Les troupeaux de dromadaires sont assez fréquents et signalés par un
panneau
spécifique.
Dimanche
4 mars :
Objectif
: Dakhla, la ville la
plus au sud de notre itinéraire. Nous suivons 350 km de route monotone,
lignes
droites et quelques virages toujours signalés par des panneaux. Des
panneaux
signalent aussi des contrôles radar de vitesse ! La route est étroite
mais bonne
et on roule facilement à 100 km / heure.
Arrivée
à Dakhla où on rencontre
Michelle et Jean-Claude qui rentrent de Mauritanie.
Lundi 5 mars :
Ce
matin nous allons à Dakhla, au
marché. Dakhla est une ville très animée et en pleine croissance. De
nombreuses
constructions sont en chantier. Le marché couvert regorge de fruits, de
légumes, de poisson, de viande, de dattes, … Nous achetons 2 beaux «
sars »,
genre de grosse dorade. L’après-midi nous remontons au km 25 où nous
bivouaquons. Il y a beaucoup de place ce
qui est rare pour cette aire de camping sauvage très prisée.
Mardi 6 mars :
On
retourne en ville, au marché et
on trouve des langoustes. La pêche vient juste de reprendre et il y en
a encore
très peu. L’après-midi nous partons marcher à marée basse et atteignons
les
rochers au milieu de la lagune. On se fait quelques frayeurs à cause de
la
marée mais on aura largement le temps de rentrer. Et le vent qui ne
cesse pas
!
Départ
de la lagune de Dakhla.
Nous allons retraverser le désert du Sahara Occidental. C’est une
traversée
monotone sur des kms …
Arrêts
dans des villages de
pêcheurs : le 1er avec 2500 barques et l’autre avec 160
barques.
Dans ces villages les hommes vivent plusieurs mois par an loin de leur
famille.
Ils partent à la pêche plusieurs jours de suite dans des barques qui
paraissent
bien frêles. Un boulanger et des épiciers sont installés dans ces
villages. Les
maisons sont bâties de bric et de broc !
Une
diversion dans le désert : des
troupeaux de dromadaires.
Camping
à Boujdour où nous allons
manger du poisson grillé dans une petite gargote, mais excellent repas !
Jeudi 8 mars :
Quelques
courses ce matin et
encore le désert.
Après
50 km de route le vent
commence à soulever le sable et nous allons nous trouver dans un vent
de sable
qui réduira nettement la visibilité.
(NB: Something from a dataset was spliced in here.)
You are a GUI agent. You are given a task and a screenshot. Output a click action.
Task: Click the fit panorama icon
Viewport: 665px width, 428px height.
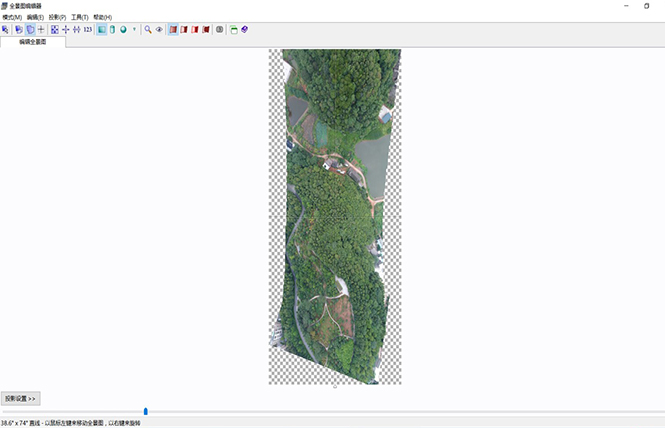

Moment de conduite difficile.
Nous
repasserons par Laâyoune où
se dresse une cathédrale et Tarfaya où un avion commémore la mémoire de
Saint-Exupéry. Bivouac à Akhfénir près de chez Lacen qui nous préparera
un bon
petit repas de poisson.
Vendredi 9 mars : Près de Akhfénir il y a le trou du Diable, un
trou circulaire dans lequel s’engouffre la mer. Nous sommes dans la
zone de
pêche du haut des falaises qui font entre 30 et 50 m. de hauteur. Ici
on pêche
la courbine, un gros poisson délicieux. Nous sommes encore dans la zone
désertique. Arrêt à El Ouatia. Après le repas nous faisons une pause à
Tan Tan
dans une famille où nous déposons des vêtements. Le bivouac se fait à
Aït Bekou
dans une des dernières oasis marocaines.
Samedi 10 mars :
Le
matin nous allons au grand souk
du samedi à Guelmin : chameaux, moutons, chèvres et tomates, haricots,
radis,
oignons, oranges, fraises, bananes, … Mustafa et Salek nous
accompagnent et
nous aident à choisir les fruits et légumes. Cousous chez Mustafa.
L’après-midi
son frère Mohamed
(titulaire d’un master de droit mais dans l’attente d’un emploi) nous
fait
visiter la palmeraie, lieu de sérénité.
Départ
pour une rando à la source
d’eau chaude, à 9 km. La chaleur est tempérée par un petit air frais.
Pas la
moindre ombre. Mustafa nous prépare un tajine. Il a tout apporté sur le
dos de
l’âne : le plat à tajine, les morceaux de poulet, les légumes, sans
oublier la
théière, le thé et le pain de sucre. Moment tranquille au bord de la
rivière.
Plat convivial où tout le monde plonge les doigts.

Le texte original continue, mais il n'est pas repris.